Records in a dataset
------------------------

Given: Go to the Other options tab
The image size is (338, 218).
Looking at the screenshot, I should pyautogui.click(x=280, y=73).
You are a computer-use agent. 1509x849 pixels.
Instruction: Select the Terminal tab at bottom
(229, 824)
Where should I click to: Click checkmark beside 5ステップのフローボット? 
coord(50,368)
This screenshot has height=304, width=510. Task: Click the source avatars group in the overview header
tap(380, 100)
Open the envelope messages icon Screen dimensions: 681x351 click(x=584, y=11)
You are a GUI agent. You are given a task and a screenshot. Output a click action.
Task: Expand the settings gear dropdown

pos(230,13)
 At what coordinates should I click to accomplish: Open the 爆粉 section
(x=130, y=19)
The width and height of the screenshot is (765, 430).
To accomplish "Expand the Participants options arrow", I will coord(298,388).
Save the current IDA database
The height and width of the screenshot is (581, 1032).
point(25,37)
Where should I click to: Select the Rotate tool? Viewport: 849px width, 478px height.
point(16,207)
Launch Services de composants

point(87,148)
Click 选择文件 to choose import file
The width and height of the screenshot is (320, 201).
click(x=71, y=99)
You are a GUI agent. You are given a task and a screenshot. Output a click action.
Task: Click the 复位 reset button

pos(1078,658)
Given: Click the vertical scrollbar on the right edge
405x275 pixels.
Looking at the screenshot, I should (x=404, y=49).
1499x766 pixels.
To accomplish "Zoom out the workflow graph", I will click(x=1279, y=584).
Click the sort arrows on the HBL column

------------------------

Please find each line in the items above that contains the word "pixels", and copy every such line.

You are a computer-use agent. 1509x849 pixels.
405x275 pixels.
1499x766 pixels.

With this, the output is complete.